Copy out exactly the lines from the first line of the material below through the line containing "Rubber & Latex (77, 1006)", and nothing beyond them.

DATASET RECORDS START

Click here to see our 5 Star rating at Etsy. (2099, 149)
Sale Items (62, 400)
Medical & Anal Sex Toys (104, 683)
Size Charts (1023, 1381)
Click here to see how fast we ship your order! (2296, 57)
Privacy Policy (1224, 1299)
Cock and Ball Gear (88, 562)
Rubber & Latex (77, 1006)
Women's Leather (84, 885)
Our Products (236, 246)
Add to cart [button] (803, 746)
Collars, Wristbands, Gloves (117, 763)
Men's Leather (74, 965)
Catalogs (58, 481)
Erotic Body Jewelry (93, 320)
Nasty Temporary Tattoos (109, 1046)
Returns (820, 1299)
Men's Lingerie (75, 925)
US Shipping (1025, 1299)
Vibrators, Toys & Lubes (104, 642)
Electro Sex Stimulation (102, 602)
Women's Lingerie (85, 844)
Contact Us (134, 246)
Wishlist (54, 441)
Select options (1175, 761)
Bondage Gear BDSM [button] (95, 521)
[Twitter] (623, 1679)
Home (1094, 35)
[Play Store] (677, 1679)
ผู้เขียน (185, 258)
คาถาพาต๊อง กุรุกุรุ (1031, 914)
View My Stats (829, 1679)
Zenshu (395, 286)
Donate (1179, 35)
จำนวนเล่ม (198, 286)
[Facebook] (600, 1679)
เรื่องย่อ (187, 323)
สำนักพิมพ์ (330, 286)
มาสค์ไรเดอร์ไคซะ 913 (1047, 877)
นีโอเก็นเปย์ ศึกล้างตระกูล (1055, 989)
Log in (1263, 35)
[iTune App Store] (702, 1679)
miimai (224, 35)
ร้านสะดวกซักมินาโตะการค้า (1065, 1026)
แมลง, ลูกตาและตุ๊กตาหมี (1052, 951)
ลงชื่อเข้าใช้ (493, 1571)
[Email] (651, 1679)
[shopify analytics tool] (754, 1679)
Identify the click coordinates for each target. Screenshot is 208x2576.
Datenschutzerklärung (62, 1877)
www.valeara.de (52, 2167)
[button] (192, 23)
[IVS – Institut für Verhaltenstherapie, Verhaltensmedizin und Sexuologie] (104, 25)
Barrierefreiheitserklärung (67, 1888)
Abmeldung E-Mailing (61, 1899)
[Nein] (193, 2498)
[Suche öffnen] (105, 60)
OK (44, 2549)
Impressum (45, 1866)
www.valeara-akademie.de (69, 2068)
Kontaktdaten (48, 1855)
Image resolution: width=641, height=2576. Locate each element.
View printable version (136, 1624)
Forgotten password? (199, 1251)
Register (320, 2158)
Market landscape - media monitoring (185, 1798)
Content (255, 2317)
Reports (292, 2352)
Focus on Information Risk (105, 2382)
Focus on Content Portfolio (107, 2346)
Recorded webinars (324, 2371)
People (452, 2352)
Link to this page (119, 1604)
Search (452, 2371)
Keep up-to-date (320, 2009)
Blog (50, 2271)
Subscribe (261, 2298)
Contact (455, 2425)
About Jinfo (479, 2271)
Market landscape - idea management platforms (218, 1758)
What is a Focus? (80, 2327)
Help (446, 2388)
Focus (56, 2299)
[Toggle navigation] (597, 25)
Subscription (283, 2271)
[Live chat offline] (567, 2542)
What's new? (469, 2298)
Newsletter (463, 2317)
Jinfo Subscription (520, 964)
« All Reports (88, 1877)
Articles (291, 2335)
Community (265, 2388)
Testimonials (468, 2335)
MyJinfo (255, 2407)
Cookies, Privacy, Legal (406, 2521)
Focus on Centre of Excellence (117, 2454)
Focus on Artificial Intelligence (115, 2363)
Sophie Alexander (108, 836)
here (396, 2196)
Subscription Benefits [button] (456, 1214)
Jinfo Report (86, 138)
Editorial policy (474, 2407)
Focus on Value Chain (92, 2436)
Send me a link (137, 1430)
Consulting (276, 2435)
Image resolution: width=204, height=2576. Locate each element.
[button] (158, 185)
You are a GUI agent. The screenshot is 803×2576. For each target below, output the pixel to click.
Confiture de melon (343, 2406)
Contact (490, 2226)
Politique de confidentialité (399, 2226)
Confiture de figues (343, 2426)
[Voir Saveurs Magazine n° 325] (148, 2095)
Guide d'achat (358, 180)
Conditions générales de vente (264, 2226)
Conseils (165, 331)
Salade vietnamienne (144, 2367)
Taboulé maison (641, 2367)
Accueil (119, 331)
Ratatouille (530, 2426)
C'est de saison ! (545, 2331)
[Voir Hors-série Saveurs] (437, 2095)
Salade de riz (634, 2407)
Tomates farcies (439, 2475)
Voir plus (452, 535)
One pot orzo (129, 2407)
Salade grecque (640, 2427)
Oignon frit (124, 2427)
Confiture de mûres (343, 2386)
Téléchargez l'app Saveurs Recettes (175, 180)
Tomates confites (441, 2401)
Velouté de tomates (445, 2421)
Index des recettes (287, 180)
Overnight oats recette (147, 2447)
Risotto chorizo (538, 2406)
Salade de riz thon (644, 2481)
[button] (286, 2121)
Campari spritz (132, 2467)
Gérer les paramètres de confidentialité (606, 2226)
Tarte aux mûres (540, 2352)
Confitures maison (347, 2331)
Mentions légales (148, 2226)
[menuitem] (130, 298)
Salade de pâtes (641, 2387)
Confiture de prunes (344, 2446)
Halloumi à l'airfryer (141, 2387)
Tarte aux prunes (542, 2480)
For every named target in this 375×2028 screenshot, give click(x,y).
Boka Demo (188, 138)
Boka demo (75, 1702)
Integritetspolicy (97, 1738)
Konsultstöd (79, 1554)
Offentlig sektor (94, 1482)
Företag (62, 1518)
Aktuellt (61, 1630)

DATASET RECORDS END

SOLUTION BELOW »
Click here to see our 5 Star rating at Etsy. (2099, 149)
Sale Items (62, 400)
Medical & Anal Sex Toys (104, 683)
Size Charts (1023, 1381)
Click here to see how fast we ship your order! (2296, 57)
Privacy Policy (1224, 1299)
Cock and Ball Gear (88, 562)
Rubber & Latex (77, 1006)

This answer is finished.